**Task description:** Only some lines are wanted: please transcribe exactly those from the one containing "Given: Click the stopwatch profiler icon" through the end of the data, pictures excluded.

**Recorded data:**
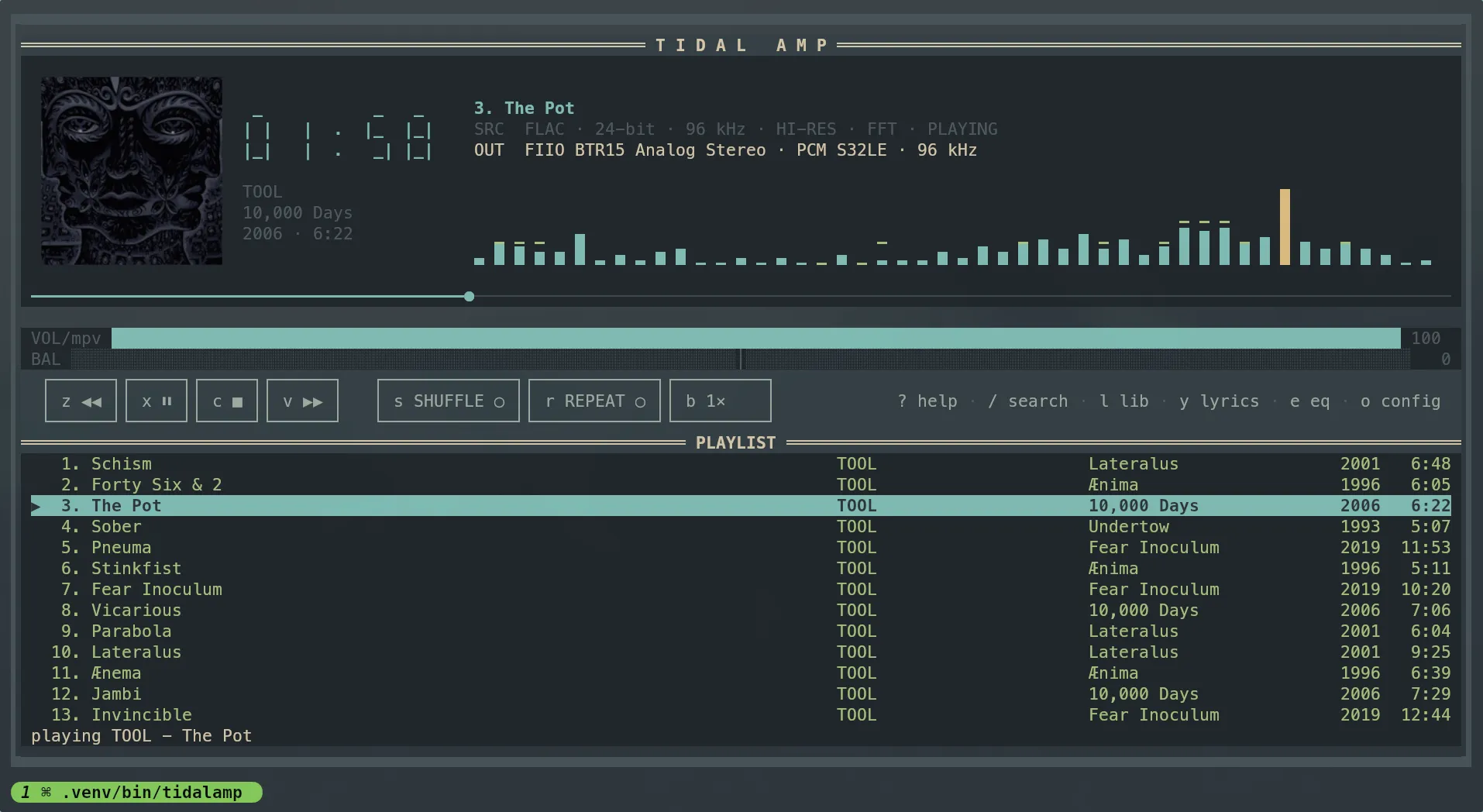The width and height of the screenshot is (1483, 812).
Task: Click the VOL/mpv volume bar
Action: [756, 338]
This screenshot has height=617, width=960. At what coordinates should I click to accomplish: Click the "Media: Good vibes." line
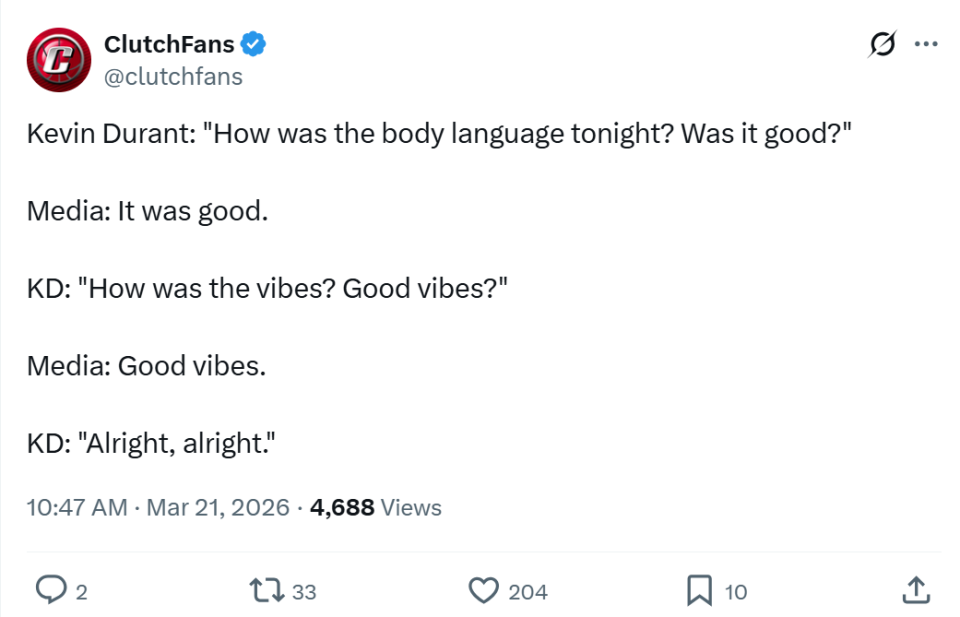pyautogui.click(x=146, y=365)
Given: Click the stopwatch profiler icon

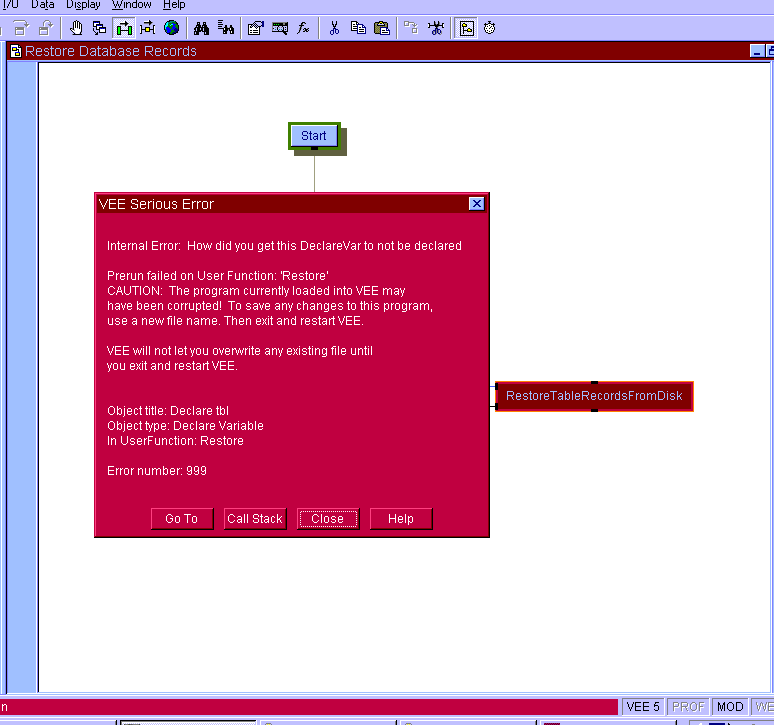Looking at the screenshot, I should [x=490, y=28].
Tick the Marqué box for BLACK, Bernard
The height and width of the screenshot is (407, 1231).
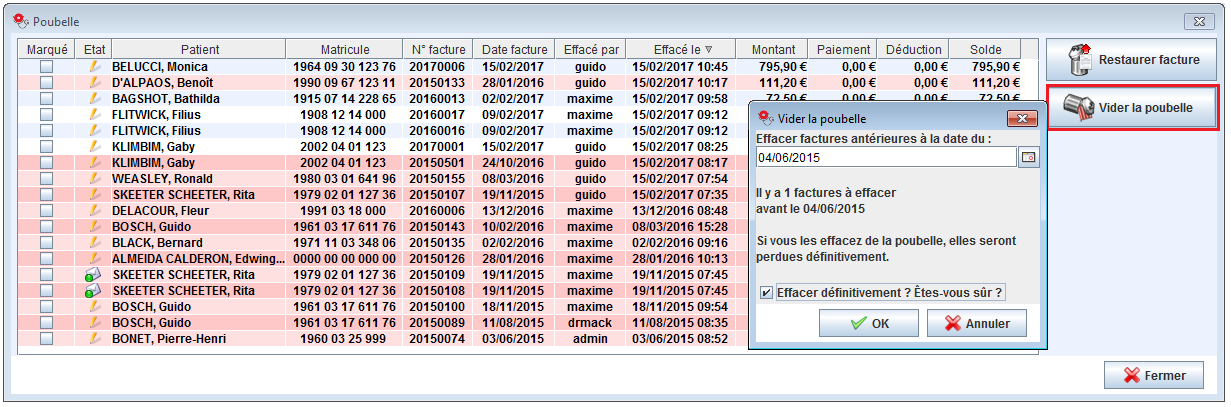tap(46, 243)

**Response to the exercise:**
Given: Click the stopwatch profiler icon

Looking at the screenshot, I should [x=490, y=28].
Tick the Marqué box for BLACK, Bernard
The height and width of the screenshot is (407, 1231).
tap(46, 243)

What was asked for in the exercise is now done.